— Prompt —
Reproduce the material below, switching "Minimum Lot Size" to "Maximum Lot Size" and leaving everything else unchanged.
※ ※ ※
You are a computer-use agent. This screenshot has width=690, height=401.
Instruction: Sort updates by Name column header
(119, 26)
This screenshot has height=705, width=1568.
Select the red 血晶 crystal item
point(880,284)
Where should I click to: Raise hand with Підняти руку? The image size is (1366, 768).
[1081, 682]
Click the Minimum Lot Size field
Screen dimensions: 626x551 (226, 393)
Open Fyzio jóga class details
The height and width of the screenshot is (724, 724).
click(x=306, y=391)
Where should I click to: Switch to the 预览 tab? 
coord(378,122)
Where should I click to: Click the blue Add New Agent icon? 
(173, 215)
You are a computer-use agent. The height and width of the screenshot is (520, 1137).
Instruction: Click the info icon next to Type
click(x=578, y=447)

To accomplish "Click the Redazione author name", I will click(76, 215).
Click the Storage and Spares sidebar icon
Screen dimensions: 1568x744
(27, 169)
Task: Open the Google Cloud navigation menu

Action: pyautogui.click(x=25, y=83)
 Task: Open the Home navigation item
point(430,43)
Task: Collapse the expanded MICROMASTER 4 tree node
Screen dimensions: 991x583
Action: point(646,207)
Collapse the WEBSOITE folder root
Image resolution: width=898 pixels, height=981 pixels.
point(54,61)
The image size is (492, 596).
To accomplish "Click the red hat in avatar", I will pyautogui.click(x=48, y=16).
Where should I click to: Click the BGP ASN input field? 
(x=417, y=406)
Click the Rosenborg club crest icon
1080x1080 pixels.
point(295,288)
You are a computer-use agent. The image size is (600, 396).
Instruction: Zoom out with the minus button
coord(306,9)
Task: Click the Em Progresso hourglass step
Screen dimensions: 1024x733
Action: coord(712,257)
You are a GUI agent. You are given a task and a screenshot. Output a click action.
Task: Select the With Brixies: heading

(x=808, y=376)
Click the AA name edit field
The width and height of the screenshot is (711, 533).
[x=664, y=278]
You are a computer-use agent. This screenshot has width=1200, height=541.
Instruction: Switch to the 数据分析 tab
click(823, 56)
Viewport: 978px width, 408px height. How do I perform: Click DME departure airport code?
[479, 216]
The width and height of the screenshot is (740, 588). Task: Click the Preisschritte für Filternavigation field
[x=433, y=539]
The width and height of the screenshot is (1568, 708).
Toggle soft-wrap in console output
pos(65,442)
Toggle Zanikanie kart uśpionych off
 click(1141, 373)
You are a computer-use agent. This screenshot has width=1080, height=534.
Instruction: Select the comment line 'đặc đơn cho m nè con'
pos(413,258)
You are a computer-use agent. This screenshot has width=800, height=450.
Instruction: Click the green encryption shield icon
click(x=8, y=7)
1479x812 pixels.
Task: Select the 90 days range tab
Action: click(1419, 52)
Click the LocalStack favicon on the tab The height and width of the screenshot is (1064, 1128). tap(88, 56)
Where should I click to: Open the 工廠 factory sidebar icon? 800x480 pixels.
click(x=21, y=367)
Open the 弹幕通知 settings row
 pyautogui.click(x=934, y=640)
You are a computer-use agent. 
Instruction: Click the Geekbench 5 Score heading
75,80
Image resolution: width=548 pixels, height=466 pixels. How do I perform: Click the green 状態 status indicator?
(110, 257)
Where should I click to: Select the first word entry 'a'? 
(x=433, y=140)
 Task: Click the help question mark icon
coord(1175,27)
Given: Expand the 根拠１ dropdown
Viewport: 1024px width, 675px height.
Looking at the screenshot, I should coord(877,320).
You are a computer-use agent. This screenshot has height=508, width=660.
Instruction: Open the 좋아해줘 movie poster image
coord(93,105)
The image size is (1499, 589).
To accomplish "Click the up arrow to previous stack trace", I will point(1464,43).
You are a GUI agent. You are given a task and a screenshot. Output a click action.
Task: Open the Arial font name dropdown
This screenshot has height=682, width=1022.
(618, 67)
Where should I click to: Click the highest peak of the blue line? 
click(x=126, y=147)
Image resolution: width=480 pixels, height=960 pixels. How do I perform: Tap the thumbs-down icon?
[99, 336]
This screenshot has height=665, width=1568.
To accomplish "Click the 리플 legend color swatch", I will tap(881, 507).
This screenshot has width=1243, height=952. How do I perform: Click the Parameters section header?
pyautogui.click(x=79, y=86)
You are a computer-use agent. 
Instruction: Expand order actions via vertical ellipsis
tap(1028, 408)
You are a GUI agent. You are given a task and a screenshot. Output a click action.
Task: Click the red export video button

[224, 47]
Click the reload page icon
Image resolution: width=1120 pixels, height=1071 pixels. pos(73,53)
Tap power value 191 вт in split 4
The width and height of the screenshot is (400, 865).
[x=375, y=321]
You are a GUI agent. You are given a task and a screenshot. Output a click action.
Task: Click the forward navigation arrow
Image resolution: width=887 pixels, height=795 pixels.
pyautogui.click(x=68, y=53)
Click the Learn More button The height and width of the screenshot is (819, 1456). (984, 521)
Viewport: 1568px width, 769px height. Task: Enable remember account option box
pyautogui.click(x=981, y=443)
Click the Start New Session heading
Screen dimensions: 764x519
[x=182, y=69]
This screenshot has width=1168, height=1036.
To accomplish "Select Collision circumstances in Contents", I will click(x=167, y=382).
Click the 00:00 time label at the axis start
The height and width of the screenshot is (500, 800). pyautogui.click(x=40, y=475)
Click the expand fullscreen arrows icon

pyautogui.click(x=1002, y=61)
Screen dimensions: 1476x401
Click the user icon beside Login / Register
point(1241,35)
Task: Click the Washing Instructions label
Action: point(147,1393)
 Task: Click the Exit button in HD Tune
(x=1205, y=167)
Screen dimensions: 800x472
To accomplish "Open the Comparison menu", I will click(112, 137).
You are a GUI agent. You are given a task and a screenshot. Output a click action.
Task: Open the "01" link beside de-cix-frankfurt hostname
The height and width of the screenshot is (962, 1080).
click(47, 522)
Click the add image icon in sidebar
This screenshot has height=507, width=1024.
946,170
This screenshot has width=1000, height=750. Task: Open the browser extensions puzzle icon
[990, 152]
※ ※ ※
— Output of the exercise —
You are a computer-use agent. This screenshot has width=690, height=401.
Instruction: Sort updates by Name column header
(119, 26)
This screenshot has height=705, width=1568.
Select the red 血晶 crystal item
point(880,284)
Where should I click to: Raise hand with Підняти руку? The image size is (1366, 768).
[1081, 682]
Click the Maximum Lot Size field
Screen dimensions: 626x551 (226, 393)
Open Fyzio jóga class details
The height and width of the screenshot is (724, 724).
click(x=306, y=391)
Where should I click to: Switch to the 预览 tab? 
coord(378,122)
Where should I click to: Click the blue Add New Agent icon? 
(173, 215)
You are a computer-use agent. The height and width of the screenshot is (520, 1137).
Instruction: Click the info icon next to Type
click(x=578, y=447)

To accomplish "Click the Redazione author name", I will click(76, 215).
Click the Storage and Spares sidebar icon
Screen dimensions: 1568x744
(27, 169)
Task: Open the Google Cloud navigation menu

Action: pyautogui.click(x=25, y=83)
 Task: Open the Home navigation item
point(430,43)
Task: Collapse the expanded MICROMASTER 4 tree node
Screen dimensions: 991x583
Action: point(646,207)
Collapse the WEBSOITE folder root
Image resolution: width=898 pixels, height=981 pixels.
point(54,61)
The image size is (492, 596).
To accomplish "Click the red hat in avatar", I will pyautogui.click(x=48, y=16).
Where should I click to: Click the BGP ASN input field? 
(x=417, y=406)
Click the Rosenborg club crest icon
1080x1080 pixels.
point(295,288)
You are a computer-use agent. The image size is (600, 396).
Instruction: Zoom out with the minus button
coord(306,9)
Task: Click the Em Progresso hourglass step
Screen dimensions: 1024x733
Action: coord(712,257)
You are a GUI agent. You are given a task and a screenshot. Output a click action.
Task: Select the With Brixies: heading

(x=808, y=376)
Click the AA name edit field
The width and height of the screenshot is (711, 533).
[x=664, y=278]
You are a computer-use agent. This screenshot has width=1200, height=541.
Instruction: Switch to the 数据分析 tab
click(823, 56)
Viewport: 978px width, 408px height. How do I perform: Click DME departure airport code?
[479, 216]
The width and height of the screenshot is (740, 588). Task: Click the Preisschritte für Filternavigation field
[x=433, y=539]
The width and height of the screenshot is (1568, 708).
Toggle soft-wrap in console output
pos(65,442)
Toggle Zanikanie kart uśpionych off
 click(1141, 373)
You are a computer-use agent. This screenshot has width=1080, height=534.
Instruction: Select the comment line 'đặc đơn cho m nè con'
pos(413,258)
You are a computer-use agent. This screenshot has width=800, height=450.
Instruction: Click the green encryption shield icon
click(x=8, y=7)
1479x812 pixels.
Task: Select the 90 days range tab
Action: click(1419, 52)
Click the LocalStack favicon on the tab The height and width of the screenshot is (1064, 1128). tap(88, 56)
Where should I click to: Open the 工廠 factory sidebar icon? 800x480 pixels.
click(x=21, y=367)
Open the 弹幕通知 settings row
 pyautogui.click(x=934, y=640)
You are a computer-use agent. 
Instruction: Click the Geekbench 5 Score heading
75,80
Image resolution: width=548 pixels, height=466 pixels. How do I perform: Click the green 状態 status indicator?
(110, 257)
Where should I click to: Select the first word entry 'a'? 
(x=433, y=140)
 Task: Click the help question mark icon
coord(1175,27)
Given: Expand the 根拠１ dropdown
Viewport: 1024px width, 675px height.
Looking at the screenshot, I should coord(877,320).
You are a computer-use agent. This screenshot has height=508, width=660.
Instruction: Open the 좋아해줘 movie poster image
coord(93,105)
The image size is (1499, 589).
To accomplish "Click the up arrow to previous stack trace", I will point(1464,43).
You are a GUI agent. You are given a task and a screenshot. Output a click action.
Task: Open the Arial font name dropdown
This screenshot has height=682, width=1022.
(618, 67)
Where should I click to: Click the highest peak of the blue line? 
click(x=126, y=147)
Image resolution: width=480 pixels, height=960 pixels. How do I perform: Tap the thumbs-down icon?
[99, 336]
This screenshot has height=665, width=1568.
To accomplish "Click the 리플 legend color swatch", I will tap(881, 507).
This screenshot has width=1243, height=952. How do I perform: Click the Parameters section header?
pyautogui.click(x=79, y=86)
You are a computer-use agent. 
Instruction: Expand order actions via vertical ellipsis
tap(1028, 408)
You are a GUI agent. You are given a task and a screenshot. Output a click action.
Task: Click the red export video button

[224, 47]
Click the reload page icon
Image resolution: width=1120 pixels, height=1071 pixels. pos(73,53)
Tap power value 191 вт in split 4
The width and height of the screenshot is (400, 865).
[x=375, y=321]
You are a GUI agent. You are given a task and a screenshot. Output a click action.
Task: Click the forward navigation arrow
Image resolution: width=887 pixels, height=795 pixels.
pyautogui.click(x=68, y=53)
Click the Learn More button The height and width of the screenshot is (819, 1456). (984, 521)
Viewport: 1568px width, 769px height. Task: Enable remember account option box
pyautogui.click(x=981, y=443)
Click the Start New Session heading
Screen dimensions: 764x519
[x=182, y=69]
This screenshot has width=1168, height=1036.
To accomplish "Select Collision circumstances in Contents", I will click(x=167, y=382).
Click the 00:00 time label at the axis start
The height and width of the screenshot is (500, 800). pyautogui.click(x=40, y=475)
Click the expand fullscreen arrows icon

pyautogui.click(x=1002, y=61)
Screen dimensions: 1476x401
Click the user icon beside Login / Register
point(1241,35)
Task: Click the Washing Instructions label
Action: point(147,1393)
 Task: Click the Exit button in HD Tune
(x=1205, y=167)
Screen dimensions: 800x472
To accomplish "Open the Comparison menu", I will click(112, 137).
You are a GUI agent. You are given a task and a screenshot. Output a click action.
Task: Open the "01" link beside de-cix-frankfurt hostname
The height and width of the screenshot is (962, 1080).
click(47, 522)
Click the add image icon in sidebar
This screenshot has height=507, width=1024.
946,170
This screenshot has width=1000, height=750. Task: Open the browser extensions puzzle icon
[990, 152]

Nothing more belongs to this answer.